Geçen hafta sonu Deutsche Bank tarafından "Türkiye Raporu" adı altında bir rapor yayımlandı. Banka bu raporu bütün dünyada dağıttı. Bankanın raporu yabancılar için yazılmış bir rapordur. Türklerden çok yabancıları ilgilendirir.

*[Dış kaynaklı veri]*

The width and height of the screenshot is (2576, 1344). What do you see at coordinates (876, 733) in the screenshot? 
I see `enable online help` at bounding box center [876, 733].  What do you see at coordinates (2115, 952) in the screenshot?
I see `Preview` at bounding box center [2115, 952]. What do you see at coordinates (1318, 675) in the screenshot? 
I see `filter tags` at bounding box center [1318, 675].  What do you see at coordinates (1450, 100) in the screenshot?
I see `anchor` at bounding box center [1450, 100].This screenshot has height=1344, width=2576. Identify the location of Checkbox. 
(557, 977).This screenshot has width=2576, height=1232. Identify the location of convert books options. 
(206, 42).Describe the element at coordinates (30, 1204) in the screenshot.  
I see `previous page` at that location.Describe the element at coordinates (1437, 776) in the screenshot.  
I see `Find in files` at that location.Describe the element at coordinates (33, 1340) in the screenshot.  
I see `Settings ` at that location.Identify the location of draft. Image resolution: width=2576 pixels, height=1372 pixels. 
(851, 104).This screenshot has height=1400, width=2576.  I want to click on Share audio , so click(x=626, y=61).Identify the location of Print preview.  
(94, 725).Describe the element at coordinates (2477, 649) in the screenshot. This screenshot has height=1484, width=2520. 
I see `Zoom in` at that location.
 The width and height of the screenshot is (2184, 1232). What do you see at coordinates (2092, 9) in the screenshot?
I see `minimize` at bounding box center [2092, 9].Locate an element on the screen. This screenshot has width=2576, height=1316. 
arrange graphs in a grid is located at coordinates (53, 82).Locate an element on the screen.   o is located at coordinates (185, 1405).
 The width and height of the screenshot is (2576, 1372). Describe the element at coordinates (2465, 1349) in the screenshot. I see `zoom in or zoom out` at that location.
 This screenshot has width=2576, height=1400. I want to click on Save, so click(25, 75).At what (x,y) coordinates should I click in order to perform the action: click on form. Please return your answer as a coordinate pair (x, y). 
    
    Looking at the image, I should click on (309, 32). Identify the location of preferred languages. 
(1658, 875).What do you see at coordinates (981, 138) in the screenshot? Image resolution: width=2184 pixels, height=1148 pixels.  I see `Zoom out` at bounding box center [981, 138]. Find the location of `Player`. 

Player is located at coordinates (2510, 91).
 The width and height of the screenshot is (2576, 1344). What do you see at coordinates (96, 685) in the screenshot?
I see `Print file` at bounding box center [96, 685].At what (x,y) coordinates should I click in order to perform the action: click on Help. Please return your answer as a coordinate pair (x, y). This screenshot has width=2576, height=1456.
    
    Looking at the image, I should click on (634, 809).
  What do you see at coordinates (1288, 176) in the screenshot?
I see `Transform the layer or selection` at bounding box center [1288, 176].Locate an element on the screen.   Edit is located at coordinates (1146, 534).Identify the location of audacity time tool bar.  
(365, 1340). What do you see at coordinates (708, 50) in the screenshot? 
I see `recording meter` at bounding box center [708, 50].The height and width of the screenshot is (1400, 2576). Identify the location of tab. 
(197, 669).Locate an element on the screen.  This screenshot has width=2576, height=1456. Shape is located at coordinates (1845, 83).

Deutsche Bank (1) Almanların iki büyük bankasından biri olduğu için, (2) Türkiye ile uzun yıllardır yakın ilişki içinde olduğu ve Türkiye’yi çok iyi izleyen bir banka olduğu için yabancılar değerlemelerine önem verir.
Geçen hafta sonu yayımlanan raporda, Türk ekonomisinin geleceği ile ilgili çok çok çok önemli bir tahmin yer alıyordu.
Deutsche Bank raporunda sergilenen tahminlere göre, Türkiye’nin iç borç sorununun altından kalkabilmesi için yapabileceği üç şey var: (1) Merkez Bankası para basacak. Bu para ile iç borç faizi ödenecek. Bu nedenle enflasyon şahlanacak. (2) Bütçe harcamaları daha fazla kısılacak. Bütçe gelirlerini artırmak için halka daha fazla vergi salınacak. Bu nedenle piyasa daha da daralacak. (3) İç borcun yeniden yapılandırılması için konsolidasyon veya moratoryuma gidilecek.
Raporda bu üç seçenekten, ilk ikisinin uygulanamayacağı görüşü yer alıyor. Türkiye para basmayacak, bütçeyi daha fazla kısamayacak, vergiyi daha fazla artıramayacak. Sonunda "kaçınılmaz noktaya" gelecek!
Durup dururken böyle bir raporu bir yabancı banka, hele hele Türkiye ile bu kadar büyük parasal ilişki içinde olan ve de ciddi olduğu sanılan bir büyük banka yayımlar mı?
Böyle kesin hükümlü bir rapor yayımlayacak ciddi bir bankanın bu rapor ile birlikte olumsuz değerlemeye neden olan rakamları ve projeksiyonu da açıklaması gerekmez mi?
Bu rapor Deutsche Bank’ın Türk ekonomisiyle ilgili olarak yayımladığı ilk olumsuz rapor değil. Deutsche Bank Türk ekonomisiyle ilgili olumsuz rapor yayımlayan tek yabancı finans kuruluşu da değil. Türkiye pazarında iş yapan yabancı fonlar ile yabancı bankalar, Türkiye’de işler biraz karıştığında, Türkiye’deki paralarını "hooooppppp" diye çekiyorlar. Paralarını garantiye aldıktan sonra, işsiz kalan Türkiye masası personeli boş vakitlerini doldurmak için başlıyor Türkiye için "masa başında" felaket senaryoları üretmeye.
Maalesef bu üretime katkıda bulunanların çoğu da bu yabancı fonlar ve yabancı bankaların Türkiye masalarında çalışan, yurtdışında çok iyi eğitim görmüş Türk gençleri. Genç hanımlar, genç beyler.
Türkiye’yi sadece çalıştıkları fon yönetimi ile bankanın "kar/zarar trafiği" penceresinden izleyen bu genç Türkler, yurtdışında yaşadıklarından yazdıkları spekülatif raporların Türk ekonomisine ne kadar zarar verdiğini, Türk insanının kaderiyle nasıl oynadıklarını fark edemiyorlar.
"İlla da batsın mı bu ekonomi? Ekonomiyi batırınca kına mı yakacaksınız? Türkiye batınca elinizdeki fonları pahalı pahalı başka kime satacaksınız?"